Oil drilling, transporting and refining are all fixed costs.

Demand going down doesn’t change these costs. If anything, it can make them go up due to less economies of scale.

When you’re talking about “supply and demand,” that’s more about the ability to price products in the market, it has nothing to do with the supply side costs and efficiencies that matter for oil.

Oil and gasoline prices rarely have followed normal supply/demand rules any ways for lots of reasons-

1. OPEC completely manipulates the market. They control supply and pricing

2. Consumers don’t have much of a choice. When gas is $4/gallon I use about the same amount as when it’s $2/gallon.

3. like I mentioned above, what it costs to get the stuff out of the ground and refine it isn’t really affected by supply/demand

There are more I’m sure, but those are just a few off the top of my head.
I'll just address the 3 points you made.

1. The market controls the price of oil. If OPEC really did control the price, crude oil wouldn't have dropped from $145 a barrel in 2008 to $87.01 in 2024. If you factor in inflation ($145 in 2008 = approx. $212 in today's dollars) that is a $125 a barrel drop.

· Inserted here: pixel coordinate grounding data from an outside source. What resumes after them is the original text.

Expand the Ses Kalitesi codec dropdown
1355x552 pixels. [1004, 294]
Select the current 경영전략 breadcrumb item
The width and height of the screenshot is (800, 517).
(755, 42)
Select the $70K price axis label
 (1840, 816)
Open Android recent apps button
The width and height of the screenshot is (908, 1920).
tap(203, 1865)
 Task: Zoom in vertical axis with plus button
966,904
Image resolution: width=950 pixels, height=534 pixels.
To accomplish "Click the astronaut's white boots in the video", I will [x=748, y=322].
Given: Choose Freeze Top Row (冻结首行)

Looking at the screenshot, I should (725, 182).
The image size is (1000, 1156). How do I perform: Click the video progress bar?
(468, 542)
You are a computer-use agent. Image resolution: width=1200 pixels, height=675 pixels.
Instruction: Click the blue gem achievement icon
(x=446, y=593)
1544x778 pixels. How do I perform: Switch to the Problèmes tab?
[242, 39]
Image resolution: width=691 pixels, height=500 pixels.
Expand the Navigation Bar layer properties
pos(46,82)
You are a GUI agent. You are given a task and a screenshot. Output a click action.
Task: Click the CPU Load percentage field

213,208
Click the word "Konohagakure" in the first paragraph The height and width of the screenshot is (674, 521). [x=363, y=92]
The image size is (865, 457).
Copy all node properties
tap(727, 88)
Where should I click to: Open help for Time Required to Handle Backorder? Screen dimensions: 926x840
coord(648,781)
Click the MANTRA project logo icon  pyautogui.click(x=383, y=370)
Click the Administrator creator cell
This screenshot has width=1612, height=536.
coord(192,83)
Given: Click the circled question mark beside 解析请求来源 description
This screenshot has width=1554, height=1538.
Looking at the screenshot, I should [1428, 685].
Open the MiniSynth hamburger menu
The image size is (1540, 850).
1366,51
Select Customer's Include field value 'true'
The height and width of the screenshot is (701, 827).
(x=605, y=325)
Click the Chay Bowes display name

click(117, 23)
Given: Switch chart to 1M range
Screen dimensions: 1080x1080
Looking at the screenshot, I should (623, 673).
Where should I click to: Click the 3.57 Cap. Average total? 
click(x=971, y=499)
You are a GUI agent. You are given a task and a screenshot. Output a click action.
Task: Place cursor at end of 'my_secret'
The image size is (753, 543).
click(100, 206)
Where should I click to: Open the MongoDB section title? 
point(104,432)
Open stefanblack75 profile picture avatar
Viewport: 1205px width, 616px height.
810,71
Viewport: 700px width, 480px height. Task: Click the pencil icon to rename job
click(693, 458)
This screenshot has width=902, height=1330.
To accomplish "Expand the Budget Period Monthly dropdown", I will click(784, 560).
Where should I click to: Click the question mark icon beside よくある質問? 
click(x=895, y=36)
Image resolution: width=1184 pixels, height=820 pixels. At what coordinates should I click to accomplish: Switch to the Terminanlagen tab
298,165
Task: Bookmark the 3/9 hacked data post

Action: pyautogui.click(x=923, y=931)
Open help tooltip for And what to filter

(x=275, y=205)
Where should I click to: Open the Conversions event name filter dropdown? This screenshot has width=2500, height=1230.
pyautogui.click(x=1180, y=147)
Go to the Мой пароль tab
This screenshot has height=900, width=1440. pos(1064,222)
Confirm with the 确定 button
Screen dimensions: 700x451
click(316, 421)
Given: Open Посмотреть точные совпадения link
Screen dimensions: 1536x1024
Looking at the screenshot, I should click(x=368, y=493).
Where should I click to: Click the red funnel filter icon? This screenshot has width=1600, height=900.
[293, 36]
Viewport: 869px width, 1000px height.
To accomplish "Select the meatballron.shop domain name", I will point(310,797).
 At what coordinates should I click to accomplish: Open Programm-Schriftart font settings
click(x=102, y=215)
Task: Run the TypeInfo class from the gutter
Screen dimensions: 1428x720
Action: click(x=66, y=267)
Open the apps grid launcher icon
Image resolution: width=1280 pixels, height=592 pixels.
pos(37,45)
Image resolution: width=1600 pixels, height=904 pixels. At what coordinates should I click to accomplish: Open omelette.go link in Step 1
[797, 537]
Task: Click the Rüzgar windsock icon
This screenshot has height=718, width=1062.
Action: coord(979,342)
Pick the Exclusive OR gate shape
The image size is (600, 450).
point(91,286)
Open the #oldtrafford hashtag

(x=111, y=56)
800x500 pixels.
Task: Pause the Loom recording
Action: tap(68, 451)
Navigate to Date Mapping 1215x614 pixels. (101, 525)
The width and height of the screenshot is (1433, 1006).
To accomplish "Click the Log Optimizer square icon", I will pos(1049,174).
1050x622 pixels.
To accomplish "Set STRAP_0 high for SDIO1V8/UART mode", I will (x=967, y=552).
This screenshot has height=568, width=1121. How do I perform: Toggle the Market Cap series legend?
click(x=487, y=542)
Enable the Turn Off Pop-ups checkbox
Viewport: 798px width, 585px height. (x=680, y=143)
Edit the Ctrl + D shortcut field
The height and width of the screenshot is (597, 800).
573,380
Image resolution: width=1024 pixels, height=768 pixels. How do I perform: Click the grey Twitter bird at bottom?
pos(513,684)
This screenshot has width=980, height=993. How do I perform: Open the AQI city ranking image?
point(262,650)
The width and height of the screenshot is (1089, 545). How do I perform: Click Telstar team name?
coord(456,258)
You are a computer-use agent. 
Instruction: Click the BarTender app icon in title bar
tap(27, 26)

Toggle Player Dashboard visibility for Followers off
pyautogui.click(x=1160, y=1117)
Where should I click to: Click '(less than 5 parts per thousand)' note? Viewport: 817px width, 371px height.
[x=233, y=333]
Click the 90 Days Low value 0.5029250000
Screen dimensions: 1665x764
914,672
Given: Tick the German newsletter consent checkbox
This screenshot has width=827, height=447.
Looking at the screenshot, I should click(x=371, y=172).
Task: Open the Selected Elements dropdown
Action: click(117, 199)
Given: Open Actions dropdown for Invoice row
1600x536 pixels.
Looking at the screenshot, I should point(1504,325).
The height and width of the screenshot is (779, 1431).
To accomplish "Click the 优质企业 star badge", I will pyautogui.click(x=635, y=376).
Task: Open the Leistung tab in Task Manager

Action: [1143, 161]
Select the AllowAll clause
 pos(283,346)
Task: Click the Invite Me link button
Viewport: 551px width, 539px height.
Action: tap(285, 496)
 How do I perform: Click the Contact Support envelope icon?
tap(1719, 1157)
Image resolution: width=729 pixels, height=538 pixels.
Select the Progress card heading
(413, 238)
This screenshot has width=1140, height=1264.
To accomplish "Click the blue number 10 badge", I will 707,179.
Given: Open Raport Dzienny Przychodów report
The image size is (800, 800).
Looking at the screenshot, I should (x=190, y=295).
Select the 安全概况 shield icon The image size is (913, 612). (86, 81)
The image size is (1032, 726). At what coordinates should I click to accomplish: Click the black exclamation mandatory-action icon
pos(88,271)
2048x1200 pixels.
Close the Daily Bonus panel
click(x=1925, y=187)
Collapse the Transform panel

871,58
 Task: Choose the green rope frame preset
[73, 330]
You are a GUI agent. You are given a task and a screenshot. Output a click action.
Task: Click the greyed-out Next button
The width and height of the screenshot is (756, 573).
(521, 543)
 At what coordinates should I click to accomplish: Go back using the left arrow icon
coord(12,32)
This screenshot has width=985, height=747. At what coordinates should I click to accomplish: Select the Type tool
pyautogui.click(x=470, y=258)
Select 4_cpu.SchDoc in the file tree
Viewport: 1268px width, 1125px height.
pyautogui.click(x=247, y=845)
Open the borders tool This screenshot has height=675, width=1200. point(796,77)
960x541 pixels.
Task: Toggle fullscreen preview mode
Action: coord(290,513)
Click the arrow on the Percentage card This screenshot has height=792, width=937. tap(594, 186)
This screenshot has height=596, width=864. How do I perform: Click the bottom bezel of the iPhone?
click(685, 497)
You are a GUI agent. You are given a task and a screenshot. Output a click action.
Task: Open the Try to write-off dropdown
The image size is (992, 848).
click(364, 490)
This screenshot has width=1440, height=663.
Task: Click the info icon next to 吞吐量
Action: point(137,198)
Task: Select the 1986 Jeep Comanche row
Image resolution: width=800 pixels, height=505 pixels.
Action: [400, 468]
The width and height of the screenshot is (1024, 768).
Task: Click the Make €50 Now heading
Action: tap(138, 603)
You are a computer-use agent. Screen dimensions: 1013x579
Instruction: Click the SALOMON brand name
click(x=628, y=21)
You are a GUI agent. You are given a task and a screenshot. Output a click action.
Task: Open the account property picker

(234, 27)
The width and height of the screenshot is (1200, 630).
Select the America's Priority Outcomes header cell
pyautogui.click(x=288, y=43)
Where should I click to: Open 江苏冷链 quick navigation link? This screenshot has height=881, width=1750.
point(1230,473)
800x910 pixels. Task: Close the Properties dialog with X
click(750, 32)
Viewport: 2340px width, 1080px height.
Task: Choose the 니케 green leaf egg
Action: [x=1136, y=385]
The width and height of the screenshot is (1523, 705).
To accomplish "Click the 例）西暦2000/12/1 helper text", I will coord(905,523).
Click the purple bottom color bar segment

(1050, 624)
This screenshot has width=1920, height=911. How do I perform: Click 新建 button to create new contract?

2. Actually consumers as a whole do have a choice and exercise it when gas prices are very high.
" For the months of August, September, and October, from 07 to 08, the percent price increases were 36%, 32%, and 12%. These price increases resulted in the largest monthly, year-over-year declines in U.S. vehicle miles traveled (VMT) since record keeping began in 1942."
https://www.fhwa.dot.gov/policy/otp...ases resulted in,record keeping began in 1942.

3. the cost of "getting the stuff out of the ground" depends on demand. Economies of scale figure into that cost as demand increases or decreases. Extracting one barrel of crude oil might make the cost per barrel to be hundreds of thousand of dollars. Extracting 500K barrels would reduce the cost per barrel significantly.

One last punch to the dead horse. "Oil drilling, transporting and refining are all fixed costs." is incorrect. Fixed costs remain the same regardless of production output. They are things like lease and rental payments, insurance or interest payments. Variable costs change based on the amount of output produced. Variable costs are things like utilities, labor (oil drilling), commissions, and raw materials; the cost of materials used in production (oil drilling, refining).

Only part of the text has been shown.